Predesign study Program

A report and process completed at the beginning of a project that clearly and accurately defines the need/problem to be addressed. The predesign study provides an analysis of alternatives and describes the selected alternative in detail with cost estimates. This study is the basis for large stand-alone capital projects.

Normal maintenance Program

A systematic day-to-day process funded by the annual operating budget to control the deterioration of facilities; e.g., structures, systems, equipment, pavement and grounds. Planned maintenance includes: scheduled repetitive work, such as housekeeping activities, grounds keeping, site maintenance, and certain types of service contracts; and periodic scheduled work (preventive maintenance) that has been planned to provide adjustment, cleaning, minor repair and routine inspection of equipment to reduce service interruptions

Statewide Human Resources Database (SWHR) Program

A data store with both general government and higher education HR & payroll data. Used to augment data for the Compensation Impact Model, provide data for mandatory federal reporting (new hires, Affordable Care Act, and unemployment eligible/ineligible earnings, as well as business intelligence/data analytics for higher education and general government data.

Outbound Interface Server (OIS) Program

To help assist agencies with getting outbound information, a new process has been created to give agencies within the SGN access to Statewide Titles and Agency Descriptor tables. Agencies will be able to query data and then create their own unique outbound interfaces using this new server. Agencies who plan to create automated processes will need to refer to OFM Planned Server maintenances to help reduce potential outages.  See Production Schedule here:  Server Patching Schedule. Once agencies create their new AFRS Outbound interface jobs we will request removal of current jobs in AFRS or Enterprise Reporting that agencies are using to gather this data. AFRS Outbound Interface Server

Alternative analysis Program

Involves identifying different ways of meeting the functional requirements of the program including various construction solutions to a problem or whether to lease, buy, build, or use some other financing techniques. This requires using approaches such as costbenefit or life-cycle costing analysis to determine comparable costs of alternatives.

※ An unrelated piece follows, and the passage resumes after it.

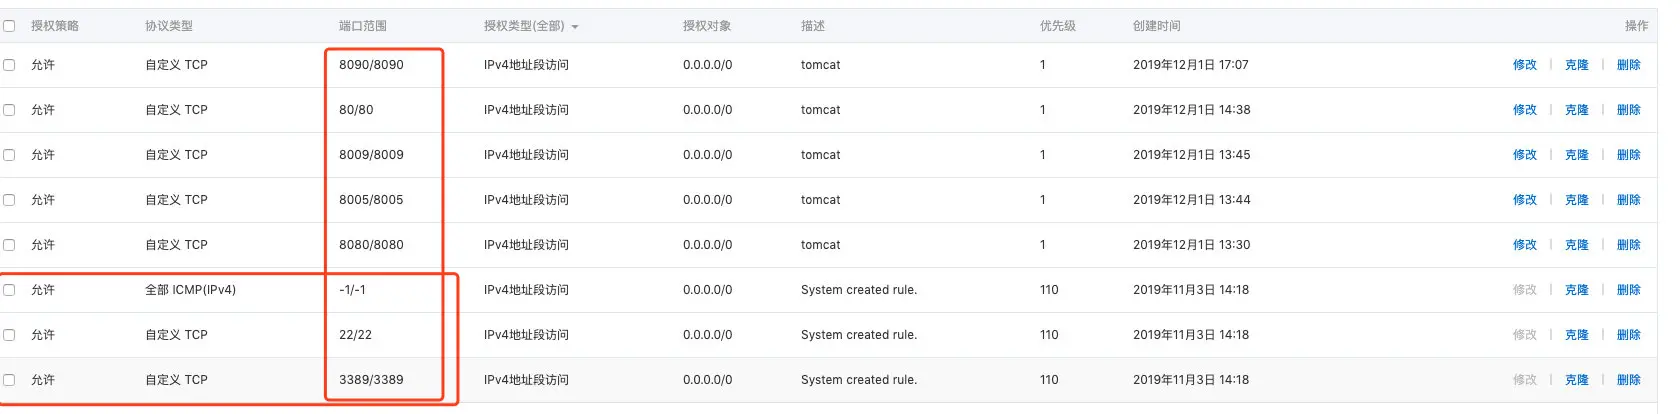
Task: Clone the ICMP(IPv4) rule with 克隆
Action: (x=1576, y=290)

Constructability review Program

The cost for an independent consultant or contractor to determine if a unique or unusual project can physically be built as designed. This is to reduce construction change orders and claims. This review should be conducted at 75 percent completion of the construction documents.

Governor’s emergency fund Program

An appropriation made available to the Governor for unforeseen expenditure requirements in state agencies.

Project Program

Accumulates costs for planned work over a period of time for planned outcome that may be capitalized or expensed. Project types include non-billable, billable, capital and opportunity. Project can be subdivided into sub-projects, phases and tasks.

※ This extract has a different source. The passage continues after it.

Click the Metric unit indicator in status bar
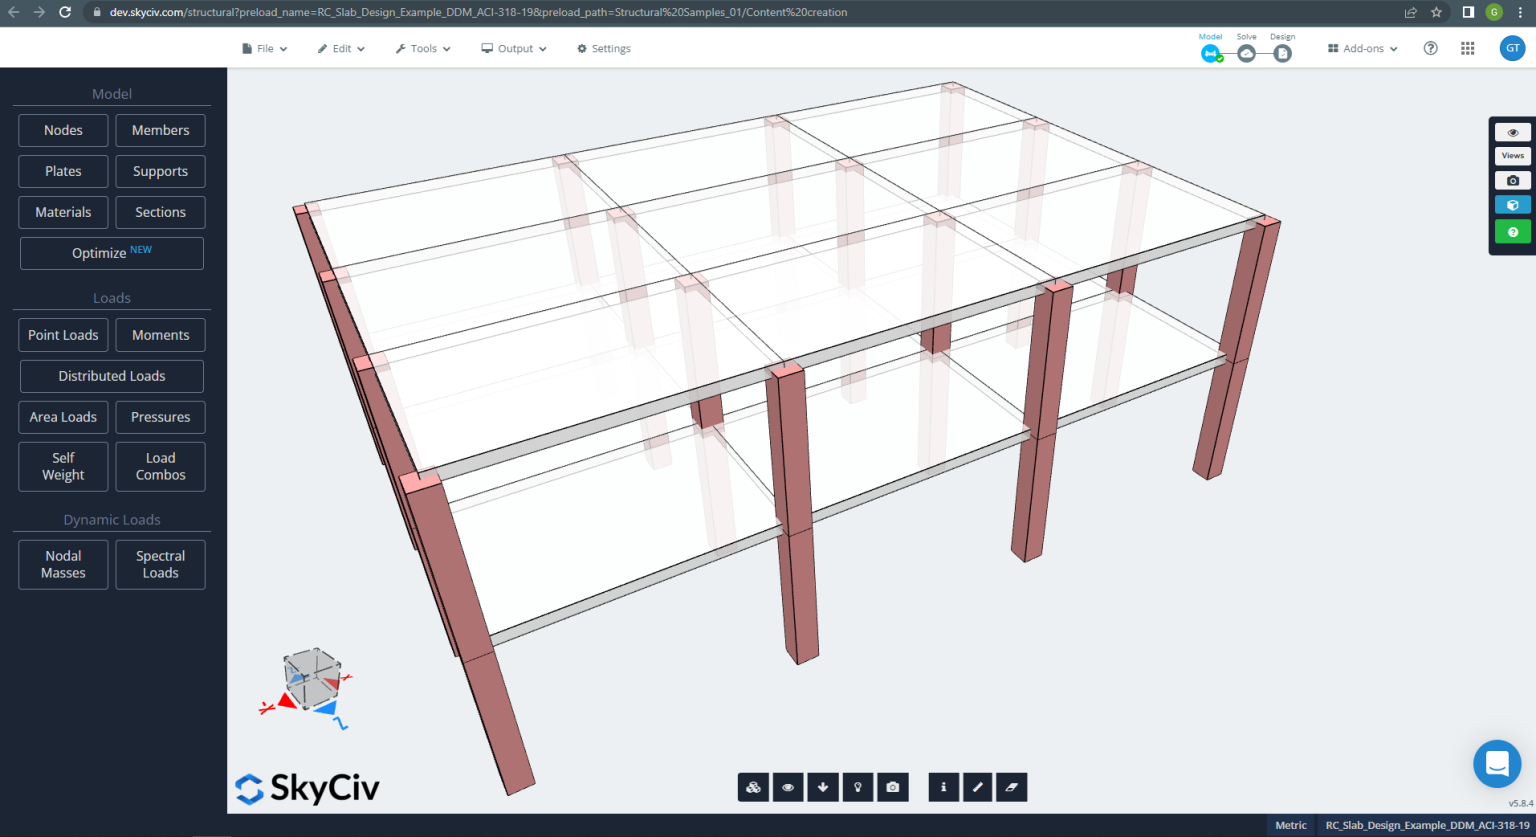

Treasury funds/accounts Program

Accounts that have cash on deposit in and under the control of the State Treasurer and are disbursed by means of a warrant of electronic means. Treasury accounts are subject to appropriation unless specifically exempted.

Bond Program

A debt instrument issued through a formal legal procedure and secured either by the pledge of specific properties or revenues or by the general credit of the state. Examples include bid bond, performance and payment bond. See: Form C-100 (2014) Section G.

Cost estimate Program

The sum established by the agency/institution as available for the entire project, including the construction budget, acquisition costs, furnishings and equipment, compensation for professional services and all contingencies. The cost estimate is used to develop capital project budgets.

Energy life cycle cost analysis review Program

As required by RCW 39.35, the Department of Enterprise Services will review the Energy Conservation Report (ELCCA) for a project. The fee for this review shall not exceed $2,000 unless mutually agreed to.